The front seats had a wide range of power adjustment, heated and ventilated. Their positions, the tilt and telescoping steering wheel and mirrors all get saved in memory for the driver. Rear seats also adjust by slide and recline, with the Cold Weather Package also featured heated seats on the outboard positions.
The third row is a bit tight for larger adults, but can be made bearable with the second row slid forward a bit. Third row seats fold 50/50 with power motion. Second row seats fold in an innovative 35/30/35 split, all down providing a perfectly flat load floor.
One disappointment in the back was the lack of a spare tire for an adventurous SUV. Instead there is a large sub-woofer and amplifier for its Bose 3D sound system along with an emergency tire puncture kit – something that wont help you if you damage a tire badly on a rock while out fishing in the woods. Hope that you have cell service.
At least you can crank up the Bose audio that has a downright awesome sound. It’s hard to imagine why you’d want to spend up for the Bang and Olufsen package when this sounds so good. It’s all controlled through the Audi MMI interface that utilizes a console touch-pad, a knob and toggle buttons.
It has a stiff learning curve and using it is a tall order while driving as its menus are multiple levels deep. You can fall back on the steering wheel mounted buttons for most used functions. The touch-pad allows for finger motions like swiping and spelling out letters when programming the navigation system.
When using the navigation maps you will be dazzled by amazing 3D imagery provided by Google Earth and backed up by NVIDIA graphics hardware. Even more impressive is that it can be spread out onto the Virtual Cockpit instrument cluster that itself is almost worth buying the Q7 for.
Technology, technology, technology. What are we going to do with it all?

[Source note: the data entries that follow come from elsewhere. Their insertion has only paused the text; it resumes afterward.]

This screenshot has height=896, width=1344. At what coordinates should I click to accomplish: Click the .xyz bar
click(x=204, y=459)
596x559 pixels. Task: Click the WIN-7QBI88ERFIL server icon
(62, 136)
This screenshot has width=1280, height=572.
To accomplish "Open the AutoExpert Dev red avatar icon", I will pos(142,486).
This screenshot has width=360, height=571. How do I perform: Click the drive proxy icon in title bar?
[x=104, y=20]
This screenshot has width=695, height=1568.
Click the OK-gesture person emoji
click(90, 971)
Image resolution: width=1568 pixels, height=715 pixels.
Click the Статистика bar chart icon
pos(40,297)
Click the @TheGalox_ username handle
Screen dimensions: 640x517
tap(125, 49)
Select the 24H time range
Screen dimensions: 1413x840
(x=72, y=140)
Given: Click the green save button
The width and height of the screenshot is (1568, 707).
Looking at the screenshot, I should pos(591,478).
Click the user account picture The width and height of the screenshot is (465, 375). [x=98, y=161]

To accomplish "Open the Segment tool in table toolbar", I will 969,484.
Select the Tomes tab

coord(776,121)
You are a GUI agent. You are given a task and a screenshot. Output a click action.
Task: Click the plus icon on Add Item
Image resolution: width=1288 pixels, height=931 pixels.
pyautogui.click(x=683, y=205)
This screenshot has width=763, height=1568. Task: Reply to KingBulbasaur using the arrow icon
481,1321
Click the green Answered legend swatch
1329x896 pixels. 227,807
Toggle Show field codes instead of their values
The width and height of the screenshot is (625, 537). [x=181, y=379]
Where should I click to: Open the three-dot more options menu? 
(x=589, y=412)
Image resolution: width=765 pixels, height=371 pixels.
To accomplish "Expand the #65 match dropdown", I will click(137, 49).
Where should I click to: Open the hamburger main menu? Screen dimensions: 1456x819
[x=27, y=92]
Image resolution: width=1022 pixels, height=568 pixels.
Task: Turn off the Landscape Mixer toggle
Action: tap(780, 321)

Luckily even when all the toys are ignored and you look forward to the road you’re attacking with verve, the Audi Q7 feels as natural and visceral as the brand’s sport sedans always have.
It’s well built, it handles well, and puts a smile on your face when you put the hammer down. For $72,875 it should but keep in mind it starts well below $60,000 but you can also spend it up into the mid-$80,000 range too.
We like it. We like it enough that we would buy it ourselves, thus it makes it to our TestDrivenTV “Id Buy It” list.